It occurred to me how the mapping world is very different to how it was when I started out 10 years ago (when I was, err, 12). Back then, all we had to teach ourselves were big manuals and some dodgy software that would only occasionally crash and not take all your work with it.

One of the things that annoyed me though, while I was mapping for Quake and Quake 2, was the divide between mappers working in industry and those doing it in their bedroom. There was no insight into how real maps in real, commercial games were made, or the strategies and issues tackled during their creation. As far as I could tell, games came with maps, very casually, and that was that. There was never any insight into the thinking behind the maps, why certain choices were made over others. At the same time, the mappers were fairly faceless.

A few years ago (at the peak of CS 1.0, when e-mail addresses of mappers were shown at the start of every game), I got e-mail by the dozen a day from people asking how to do A, B and C, or why I did this, or if I’d do that, or asking for money, hints, tips, advice and all sorts of stuff. I got some utterly bizarre requests and e-mail from very very confused people. I once told someone I wasn’t going to make a snow version of Dust, so they e-mailed me back a torrent of abuse including threats to my family and suggestions that I owe a snowy Dust because CS players like him had helped me make a fortune. Other people casually made remarks suggesting that I could retire on the fortune Dust had made me.

That’s not how it works. At the time I was student, living in a dingy house, collecting my student loan every few months. Dust did not make anyone a fortune.

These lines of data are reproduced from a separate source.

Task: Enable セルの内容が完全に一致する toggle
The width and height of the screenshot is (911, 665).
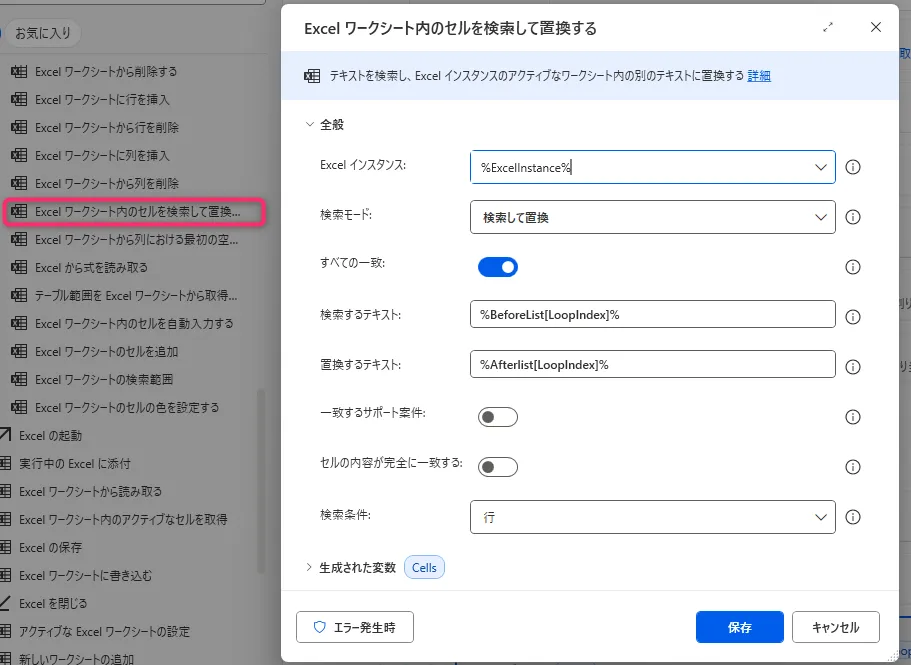Action: [498, 467]
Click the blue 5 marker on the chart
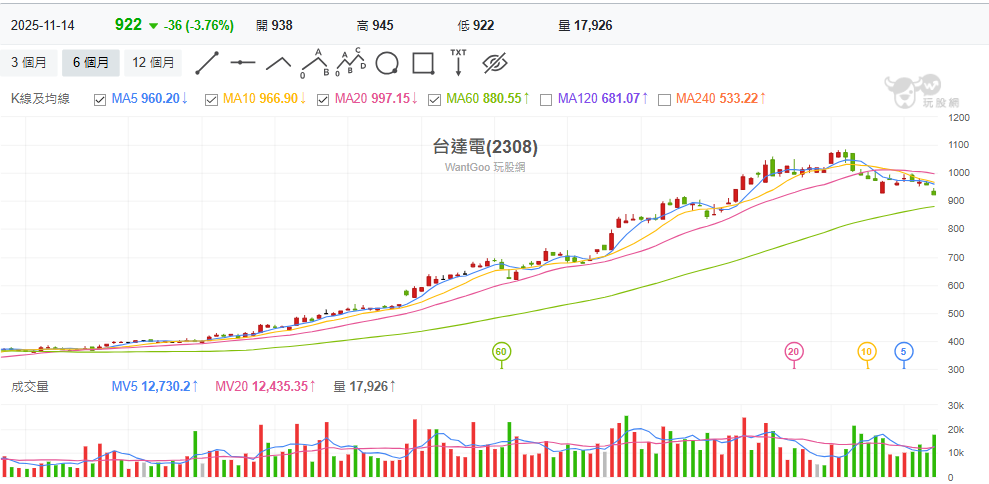 [904, 351]
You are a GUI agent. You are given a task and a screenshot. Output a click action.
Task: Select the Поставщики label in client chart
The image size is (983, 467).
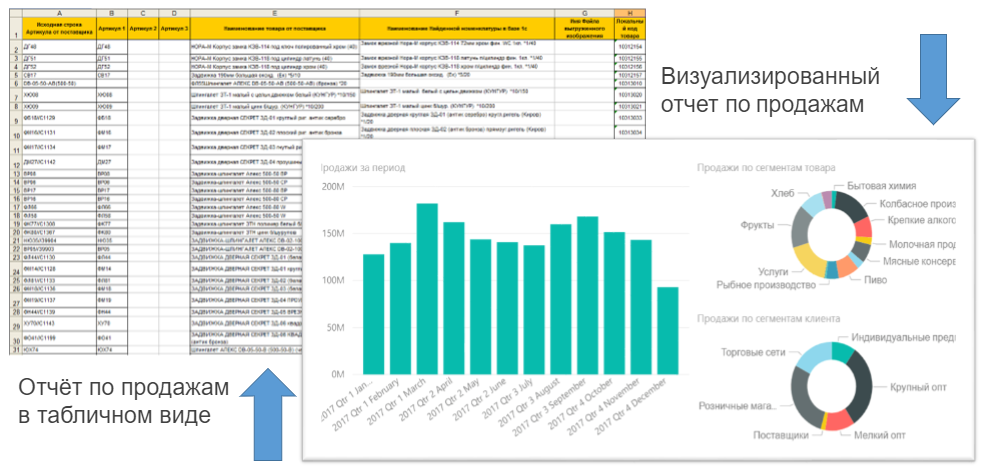[780, 434]
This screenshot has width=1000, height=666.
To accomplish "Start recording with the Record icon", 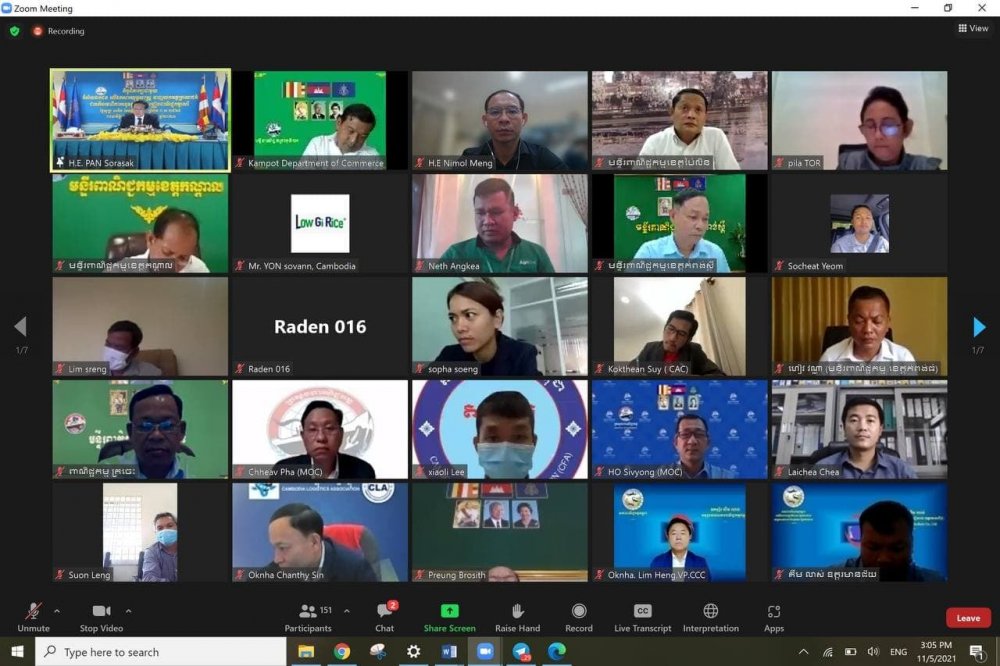I will [x=579, y=611].
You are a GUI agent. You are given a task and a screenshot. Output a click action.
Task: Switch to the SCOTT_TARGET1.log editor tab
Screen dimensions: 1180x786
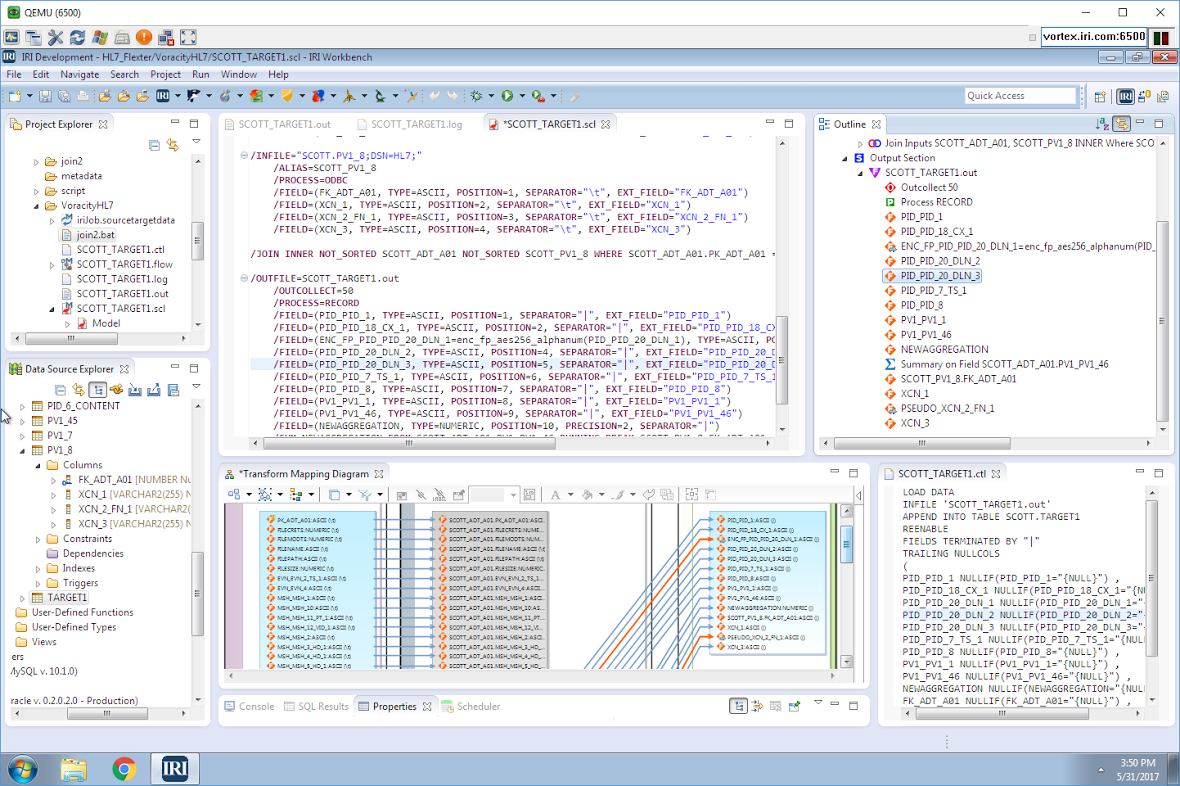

So, that’s kind of what this blog is about. Firstly, it’s about some of the background thinking that goes into my maps, some of the logic that I’ve learnt or made up as I went along. It’s about some of the problems and issues I’ve had with my maps, why I chose to do one thing rather than another. And, to an extent, it’s to point out that making a successful map is not the key to stardom and wealth. Anyone could create a map as popular as Dust. They could also create one far far better than Dust, just not anywhere near as well-played. The clever bit is using what you have got (be it Dust or something you’ve called ‘Dirt’) to take you further.